Sergio Conceicao (Ansa)

Il Foglio sportivo - IL RITRATTO DI BONANZA

Il coraggio e la sfortuna

Alessandro Bonan

Per avere temerarietà bisogna avere paura ma, nel calcio, per vincere una partita non sempre questa basta, bisogna anche fronteggiare la malasorte. In questi giorni si è visto tanto timore e poca audacia. Il Milan continua a perdere e si pone come un mostro impaurito ai confini della realtà

Bisogna possedere tanta paura per avere coraggio. E non sembri un gioco di parole, il paradosso di un uomo con la penna in mano e la voglia di stupire. La paura ti porta dentro mondi sconosciuti, caverne buie, foreste piene di alberi da cui filtrano soltanto sottili lame di luce, e dove si possono incontrare tribù selvagge e quindi nemiche, e imbatterci in animali orribili, striscianti serpenti velenosi. La paura è un sentimento umano da cui ti puoi salvare soltanto con il coraggio della tua inevitabile debolezza e imprecisione di uomo. 


Un famoso alpinista, Simone Moro, medaglia al valore per aver salvato vite umane in condizioni drammatiche, scalatore di vette impossibili, un giorno mi disse: “Senza la paura, sarei già morto chissà quante volte”. In questi giorni di calcio, ho visto in giro tanta paura ma poco coraggio. Il Milan, continua a perdere e si pone come un mostro impaurito ai confini della realtà. Chiacchiere ostili, partite giocate male, sconfitte senza una faccia, se non quella di un allenatore in balia della situazione e di se stesso, ora che abbiamo scoperto di lui un altro lato, il fantomatico portavoce, una specie di grillo parlante, in grado di smontare l’esigua diplomazia dell’allenatore portoghese a colpi di parole sparate a raffica contro tutti, ambiente, società e squadra.
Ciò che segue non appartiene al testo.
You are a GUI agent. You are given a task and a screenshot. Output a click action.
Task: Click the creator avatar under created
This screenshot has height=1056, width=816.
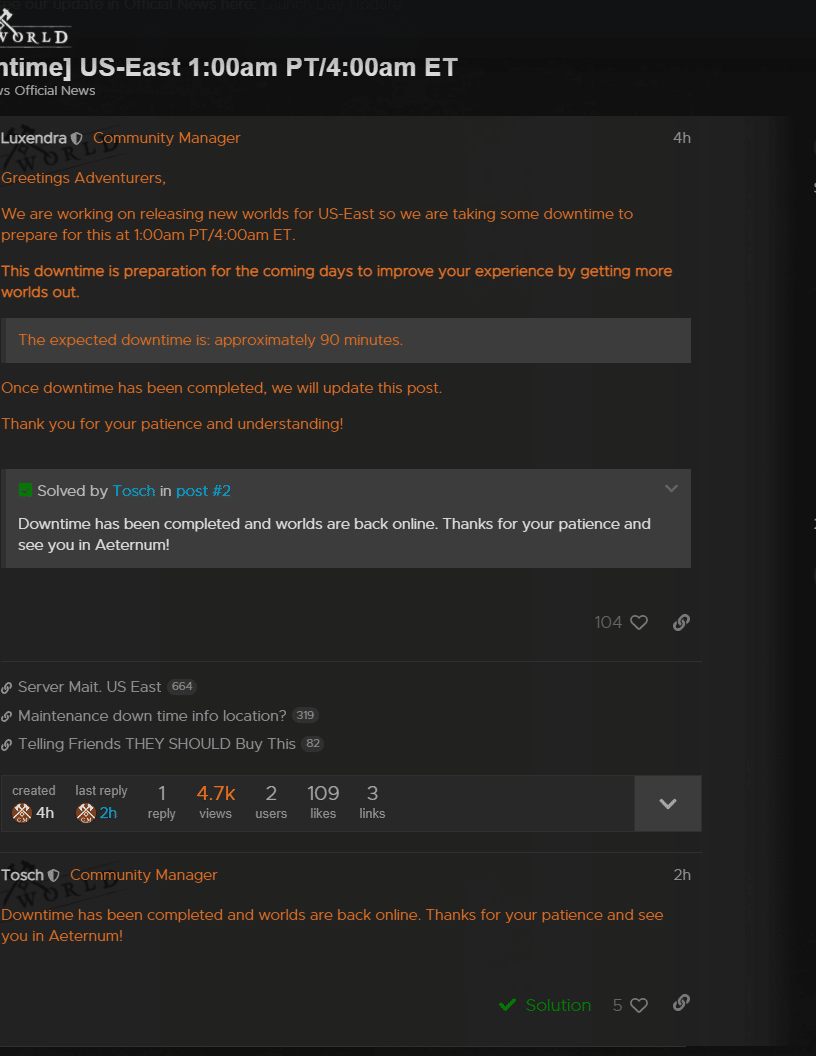(x=22, y=813)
Le italiane in Europa hanno vinto le partite più facili con la superiorità dei migliori, è successo a Inter e Lazio, e conquistato la più difficile con il coraggio degli impauriti, appunto. È successo alla Roma, sotto di un gol, spaventata da avversari forti, ma poi stupenda a tratti, di quella bellezza che luccica negli occhi del suo imperatore Claudio, ormai vicino alla perfezione come uomo e come allenatore. Coraggioso, nella sua parabola esistenziale ascendente. Non è successo alla Fiorentina, che gioca un calcio incerto, ormai sospeso tra il nulla e il tutto. “Ci siamo addormentati”, ha detto Palladino, del secondo tempo viola. È il sonno di chi ha paura, ma non trova il coraggio di ammetterlo? C’è da dire che non sempre nella vita avere paura con coraggio è sufficiente per ottenere un successo. Seguendo ParisSaint-Germain-Liverpool, mi sono accorto, dai primi piani di Luis Enrique, l’allenatore dei francesi, che lui non aveva nessuna paura, perché la sua squadra stava giocando con coraggio, con forza e con talento. Ma è bastato un attimo, quel pugno di secondi in cui si spostano le nuvole, per infliggergli una sconfitta del tutto immeritata. Perché nel calcio, per vincere una partita, non sempre basta la paura, bisogna possedere anche l’impossibile coraggio di fronteggiare la sfortuna.